The Blue Lagoon Local Nature Reserve is a Local Nature Reserve in Bletchley, Milton Keynes in Buckinghamshire, United Kingdom. The Blue Lagoon is the only Local Nature Reserve in the City of Milton Keynes, covering 116 acre. The diverse habitat, including shallow and deep water, grassland, scrubland and woodland, hosts an abundance of fauna and flora. The Blue Lagoon is also extensively used as a recreational facility.

==History==
The Blue Lagoon lies on part of the site of the former Read & Andrews brickworks. Bletchley lies on the Oxford Clay Belt and the manufacture of bricks was an important industry for the area from the late 19th century. The works on the Blue Lagoon site were closed in 1970 and in 1990 the manufacture of bricks on the neighbouring site finished. The chimney from the brickworks was demolished in December 1992.

The area of the nature reserve contains two pits: the northern Water Eaton pit, now known as the Blue Lagoon, and the southern Flettons pit. The Water Eaton pit was flooded in the 1940s when the adjoining Water Eaton Brook burst its banks. The pure blue colour of the pit gave the lake its colloquial and now official name.
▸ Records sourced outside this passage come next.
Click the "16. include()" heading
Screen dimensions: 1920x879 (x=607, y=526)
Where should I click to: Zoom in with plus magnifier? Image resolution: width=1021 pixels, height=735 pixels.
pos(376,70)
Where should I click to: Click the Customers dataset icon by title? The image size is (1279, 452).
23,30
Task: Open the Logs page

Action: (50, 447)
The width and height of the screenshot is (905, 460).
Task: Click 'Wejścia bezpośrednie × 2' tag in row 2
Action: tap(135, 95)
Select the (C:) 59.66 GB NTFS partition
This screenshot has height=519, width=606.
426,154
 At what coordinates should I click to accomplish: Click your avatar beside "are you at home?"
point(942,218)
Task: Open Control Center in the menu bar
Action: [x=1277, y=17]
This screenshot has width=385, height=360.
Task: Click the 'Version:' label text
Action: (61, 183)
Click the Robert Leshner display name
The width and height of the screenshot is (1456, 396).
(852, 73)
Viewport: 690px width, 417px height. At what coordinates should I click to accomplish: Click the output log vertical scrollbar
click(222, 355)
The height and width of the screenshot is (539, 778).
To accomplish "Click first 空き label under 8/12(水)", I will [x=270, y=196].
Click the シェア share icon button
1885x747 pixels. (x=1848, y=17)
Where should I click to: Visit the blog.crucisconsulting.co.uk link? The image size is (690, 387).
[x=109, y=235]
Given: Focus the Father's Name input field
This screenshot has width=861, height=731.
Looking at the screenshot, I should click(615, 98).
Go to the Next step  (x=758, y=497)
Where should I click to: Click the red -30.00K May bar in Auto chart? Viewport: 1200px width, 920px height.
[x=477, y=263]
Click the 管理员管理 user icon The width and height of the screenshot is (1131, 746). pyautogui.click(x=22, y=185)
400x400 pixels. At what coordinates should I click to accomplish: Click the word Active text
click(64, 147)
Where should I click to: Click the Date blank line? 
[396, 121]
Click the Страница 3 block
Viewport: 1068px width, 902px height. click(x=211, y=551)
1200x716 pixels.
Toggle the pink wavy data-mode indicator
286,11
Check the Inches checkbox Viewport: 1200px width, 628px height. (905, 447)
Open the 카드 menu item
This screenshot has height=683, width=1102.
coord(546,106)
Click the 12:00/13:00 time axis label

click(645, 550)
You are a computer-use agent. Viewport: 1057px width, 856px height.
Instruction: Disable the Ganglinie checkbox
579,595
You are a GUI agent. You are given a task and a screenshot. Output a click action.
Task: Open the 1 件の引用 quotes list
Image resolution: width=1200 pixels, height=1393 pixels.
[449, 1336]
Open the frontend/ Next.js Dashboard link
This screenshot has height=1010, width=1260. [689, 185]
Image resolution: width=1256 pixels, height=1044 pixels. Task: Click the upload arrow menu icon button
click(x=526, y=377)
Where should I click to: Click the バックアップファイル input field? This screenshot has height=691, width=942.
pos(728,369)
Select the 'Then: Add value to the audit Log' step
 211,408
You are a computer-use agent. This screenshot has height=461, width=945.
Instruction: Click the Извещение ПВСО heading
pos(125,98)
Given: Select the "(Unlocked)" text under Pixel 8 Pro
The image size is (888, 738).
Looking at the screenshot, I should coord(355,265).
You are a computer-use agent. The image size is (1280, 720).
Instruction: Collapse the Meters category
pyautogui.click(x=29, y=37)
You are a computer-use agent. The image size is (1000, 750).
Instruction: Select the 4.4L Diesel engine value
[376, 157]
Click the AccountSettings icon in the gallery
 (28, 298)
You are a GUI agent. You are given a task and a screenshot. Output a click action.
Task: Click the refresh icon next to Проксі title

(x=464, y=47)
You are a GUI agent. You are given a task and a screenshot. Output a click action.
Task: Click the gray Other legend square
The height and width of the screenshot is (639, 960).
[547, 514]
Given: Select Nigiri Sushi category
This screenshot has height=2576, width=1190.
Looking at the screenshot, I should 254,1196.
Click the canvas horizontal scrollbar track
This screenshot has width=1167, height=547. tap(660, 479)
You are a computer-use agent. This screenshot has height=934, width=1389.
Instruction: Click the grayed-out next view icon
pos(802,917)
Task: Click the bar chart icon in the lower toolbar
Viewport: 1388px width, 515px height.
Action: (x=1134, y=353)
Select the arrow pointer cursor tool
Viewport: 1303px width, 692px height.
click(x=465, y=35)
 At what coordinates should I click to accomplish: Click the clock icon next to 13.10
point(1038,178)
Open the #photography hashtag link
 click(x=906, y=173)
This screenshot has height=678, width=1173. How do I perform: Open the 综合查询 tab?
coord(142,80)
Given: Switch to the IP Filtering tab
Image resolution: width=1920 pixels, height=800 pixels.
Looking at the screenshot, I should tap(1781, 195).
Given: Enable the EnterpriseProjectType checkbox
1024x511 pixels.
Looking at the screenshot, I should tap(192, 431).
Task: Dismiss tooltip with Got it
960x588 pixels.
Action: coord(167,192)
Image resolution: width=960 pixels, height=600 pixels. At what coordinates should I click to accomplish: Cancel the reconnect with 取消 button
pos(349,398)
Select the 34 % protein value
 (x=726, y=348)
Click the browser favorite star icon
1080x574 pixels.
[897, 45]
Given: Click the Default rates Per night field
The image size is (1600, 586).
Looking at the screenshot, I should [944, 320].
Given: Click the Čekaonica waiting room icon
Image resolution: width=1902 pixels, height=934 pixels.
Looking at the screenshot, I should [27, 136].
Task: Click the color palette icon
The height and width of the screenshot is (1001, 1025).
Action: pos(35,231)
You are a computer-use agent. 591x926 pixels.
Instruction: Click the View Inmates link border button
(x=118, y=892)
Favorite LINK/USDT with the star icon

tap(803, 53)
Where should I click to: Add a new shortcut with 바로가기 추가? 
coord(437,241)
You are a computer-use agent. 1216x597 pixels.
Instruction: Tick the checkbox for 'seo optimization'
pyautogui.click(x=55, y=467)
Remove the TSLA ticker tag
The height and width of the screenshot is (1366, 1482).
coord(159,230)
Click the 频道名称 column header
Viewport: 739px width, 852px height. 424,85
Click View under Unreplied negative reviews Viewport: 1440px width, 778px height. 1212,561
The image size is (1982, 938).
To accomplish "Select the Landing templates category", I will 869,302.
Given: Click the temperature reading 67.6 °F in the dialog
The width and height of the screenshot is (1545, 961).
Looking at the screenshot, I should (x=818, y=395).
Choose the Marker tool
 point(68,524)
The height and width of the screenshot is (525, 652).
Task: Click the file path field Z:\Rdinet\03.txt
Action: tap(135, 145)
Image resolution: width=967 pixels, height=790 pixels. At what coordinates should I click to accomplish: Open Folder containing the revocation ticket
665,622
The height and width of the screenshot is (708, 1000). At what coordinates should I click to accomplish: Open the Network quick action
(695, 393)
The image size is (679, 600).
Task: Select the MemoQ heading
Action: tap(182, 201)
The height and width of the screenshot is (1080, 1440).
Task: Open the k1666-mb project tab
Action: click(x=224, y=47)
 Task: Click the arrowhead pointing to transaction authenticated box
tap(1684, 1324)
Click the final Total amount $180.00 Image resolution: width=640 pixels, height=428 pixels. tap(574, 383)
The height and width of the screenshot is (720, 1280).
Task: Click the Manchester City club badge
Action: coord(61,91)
The Flettons pit was used in brick manufacture until 1970 and in the early 1980s was used as a landfill site.

==Local Nature Reserve==
The site was redeveloped to upgrade it to Local Nature Reserve status and was opened in 1994. The two parts of the site retained distinctive characters reflecting their differing history and this adds to the diversity of the site.

The Blue Lagoon itself, the main lake on the site, occupies the northern half of the site, bordered by the Water Eaton Brook to the north, the West Coast Main Line to the east and the Newton Longville Landfill Site to the west. The lake is 18 metres deep and so utilised by the Milton Keynes Sub-Aqua Club. They have planted a bus, two cars and a light aircraft to explore. There are also a further six sunken boats and concrete pipes on the lake bed. The lake supports a diverse ecosystem: pike, perch, roach, crayfish are often reported and tench and carp are occasionally seen. As such, the lake is used as an angling site.

The southern section of the reserve, around what remains of the Flettons pit, is landscaped around former spoil heaps. The area contains scrub and grasslands and is rich in plants and animals, including some abundant in chalk downland areas but rare in Milton Keynes.

The reserve has experienced fly-tipping and vandalism.